EXERCISE 1.
In the financial statement notes, what price in cash did the company agree to sell all of its U.K. North Sea interests for?

READING PASSAGE.
Our financial statements include the accounts of Newfield Exploration Company, a Delaware
corporation, and its subsidiaries. We proportionately consolidate our interests in oil and gas
exploration and production ventures and partnerships in accordance with industry practice. All
significant intercompany balances and transactions have been eliminated. Unless otherwise specified
or the context otherwise requires, all references in these notes to Newfield, we, us or our
are to Newfield Exploration Company and its subsidiaries.
These unaudited consolidated financial statements reflect, in the opinion of our management,
all adjustments, consisting only of normal and recurring adjustments, necessary to state fairly our
financial position as of, and results of operations for, the periods presented. These financial
statements have been prepared in accordance with the instructions to Form 10-Q and, therefore, do
not include all disclosures required for financial statements prepared in conformity with
accounting principles generally accepted in the United States of America. Interim period results
are not necessarily indicative of results of operations or cash flows for a full year.
These financial statements and notes should be read in conjunction with our audited
consolidated financial statements and the notes thereto included in our annual report on Form 10-K
for the year ended December 31, 2007.
In September 2007, we entered into an agreement to sell all of our interests in the U.K. North
Sea for $511 million in cash. As a result of this agreement, the historical results of operations
and financial position of our U.K. North Sea operations are reflected in our financial statements
as discontinued operations. This reclassification affects the presentation of our prior period
financial statements. In October 2007, we closed and recorded a gain of $341 million. See Note
13, Discontinued Operations. Except where noted, discussions in these notes relate to our
continuing operations only.
Dependence on Oil and Gas Prices
As an independent oil and gas producer, our revenue, profitability and future rate of growth
are substantially dependent on prevailing prices for natural gas and oil. Historically, the energy
markets have been very volatile, and there can be no assurance that oil and gas prices will not be
subject to wide fluctuations in the future. A substantial or extended decline in oil or gas prices
could have a material adverse effect on our financial position, results of operations, cash flows
and access to capital and on the quantities of oil and gas reserves that we can economically
produce.

EXERCISE 2.
Reproduce the entire listing below without changing anything.

MATERIAL PROVIDED.
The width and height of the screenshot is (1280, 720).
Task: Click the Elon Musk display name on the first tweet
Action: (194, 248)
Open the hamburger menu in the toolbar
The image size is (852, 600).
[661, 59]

RESPONSE 1.
$511 million

RESPONSE 2.
The width and height of the screenshot is (1280, 720).
Task: Click the Elon Musk display name on the first tweet
Action: (194, 248)
Open the hamburger menu in the toolbar
The image size is (852, 600).
[661, 59]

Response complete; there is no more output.